Чем неустойчивей быт, тем меньше разница между будничной и праздничной одеждой. Жизнь молодежи на лесозаготовках, война, послевоенное лихолетье, кочевая вербовочная неустроенность свели на нет резкую и вполне определенную границу между выходным одеянием и будничным. Когда-то в неряшливом, грязном или оборванном виде плясали только дурачки, пьяные забулдыги и скоморохи, и тут была определенная направленность на потеху и зубоскальство. Во времена лихолетья такие выходы на круг, вначале как бы шуточные, становились нормальным явлением, над пьяными плясунами перестали смеяться. Скабрезная частушка в устах женщины, одетой в штаны и ватник, звучит менее отвратительно, чем в устах чисто и модно одетой женщины. Больше того, празднично одетой женщине, может быть, вообще не захочется паясничать…

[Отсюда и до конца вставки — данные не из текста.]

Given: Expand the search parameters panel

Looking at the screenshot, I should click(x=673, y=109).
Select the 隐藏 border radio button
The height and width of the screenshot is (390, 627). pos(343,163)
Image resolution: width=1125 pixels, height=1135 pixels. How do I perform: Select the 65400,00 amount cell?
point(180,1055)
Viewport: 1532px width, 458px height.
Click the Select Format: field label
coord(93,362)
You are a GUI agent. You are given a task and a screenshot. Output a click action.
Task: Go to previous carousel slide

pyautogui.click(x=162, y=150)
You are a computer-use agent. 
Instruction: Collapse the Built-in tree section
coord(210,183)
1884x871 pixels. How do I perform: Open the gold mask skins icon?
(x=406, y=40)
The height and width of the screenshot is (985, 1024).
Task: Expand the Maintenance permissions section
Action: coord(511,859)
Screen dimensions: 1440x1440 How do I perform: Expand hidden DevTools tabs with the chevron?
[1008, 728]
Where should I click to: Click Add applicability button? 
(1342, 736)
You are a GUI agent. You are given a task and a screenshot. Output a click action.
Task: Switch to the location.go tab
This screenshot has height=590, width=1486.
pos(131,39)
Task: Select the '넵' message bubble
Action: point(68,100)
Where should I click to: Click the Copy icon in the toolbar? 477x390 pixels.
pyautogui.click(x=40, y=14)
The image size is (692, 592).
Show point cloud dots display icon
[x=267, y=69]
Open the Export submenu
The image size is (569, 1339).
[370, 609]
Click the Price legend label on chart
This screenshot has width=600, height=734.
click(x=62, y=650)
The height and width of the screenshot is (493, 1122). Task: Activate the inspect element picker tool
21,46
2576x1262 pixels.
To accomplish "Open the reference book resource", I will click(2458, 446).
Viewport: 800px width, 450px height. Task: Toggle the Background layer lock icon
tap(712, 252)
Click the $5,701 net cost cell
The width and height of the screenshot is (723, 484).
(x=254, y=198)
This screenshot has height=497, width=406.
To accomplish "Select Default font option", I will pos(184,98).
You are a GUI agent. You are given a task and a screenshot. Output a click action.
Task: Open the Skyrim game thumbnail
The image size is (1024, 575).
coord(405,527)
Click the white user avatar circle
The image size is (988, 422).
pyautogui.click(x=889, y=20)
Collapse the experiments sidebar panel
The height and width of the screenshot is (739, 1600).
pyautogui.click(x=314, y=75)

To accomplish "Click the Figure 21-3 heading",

Женская обувь в старину не отличалась многообразием, одни и те же сапоги девушки носили и в поле, и на гулянье. Особо искусные сапожники шили для них башмаки или камаши. В семьях, где мужчины ходили на заработки, у жен или сестер в конце прошлого века начали появляться полусапожки — изящная фабричная обувь.
Платок и плетеная кружевная косынка, несмотря ни на что, так и остались основным женским головным убором, ни нэповские шляпки, ни береты тридцатых годов не смогли их вытеснить.
Богатой и представительной считалась в дореволюционной деревне крестьянка, имеющая муфту (такую, в которой держит свои руки «Незнакомка» Крамского). Полусапожки, пара, косынка, кашемировка считались обязательным дополнением к приданому полноценной невесты.
Едва ребенок начинал ползать, а затем и ходить вдоль лавки, мать, сестра или бабушка шили ему одежду, предпочтительно не из нового, а из старого, мягкого и обношенного. Форма детской одежки целиком зависела от прихоти мастерицы. Но чаще всего детская одежда и обувь повторяли взрослую. Ребенок, одетый по-взрослому с точностью до мельчайших деталей, вроде бы должен вызывать чувство комического умиления. Но в том-то и дело, что в крестьянской семье никогда не фамильярничали с детьми. Оберегая от непосильного труда и постепенно наращивая физические и нравственные тяжести, родственники были с детьми серьезны и недвусмысленны. Одинаковая со взрослыми одежда, одинаковые предметы (например, маленький топорик, маленькая лопатка, маленькая тележка) делали ребенка как бы непосредственным и равноправным участником повседневной крестьянской жизни. Чувство собственного достоинства и серьезное отношение к миру закладывались именно таким образом и в раннем детстве, но это отнюдь не мешало детской беззаботности и непосредственности. Для детской же фантазии в таких условиях открываются добавочные возможности.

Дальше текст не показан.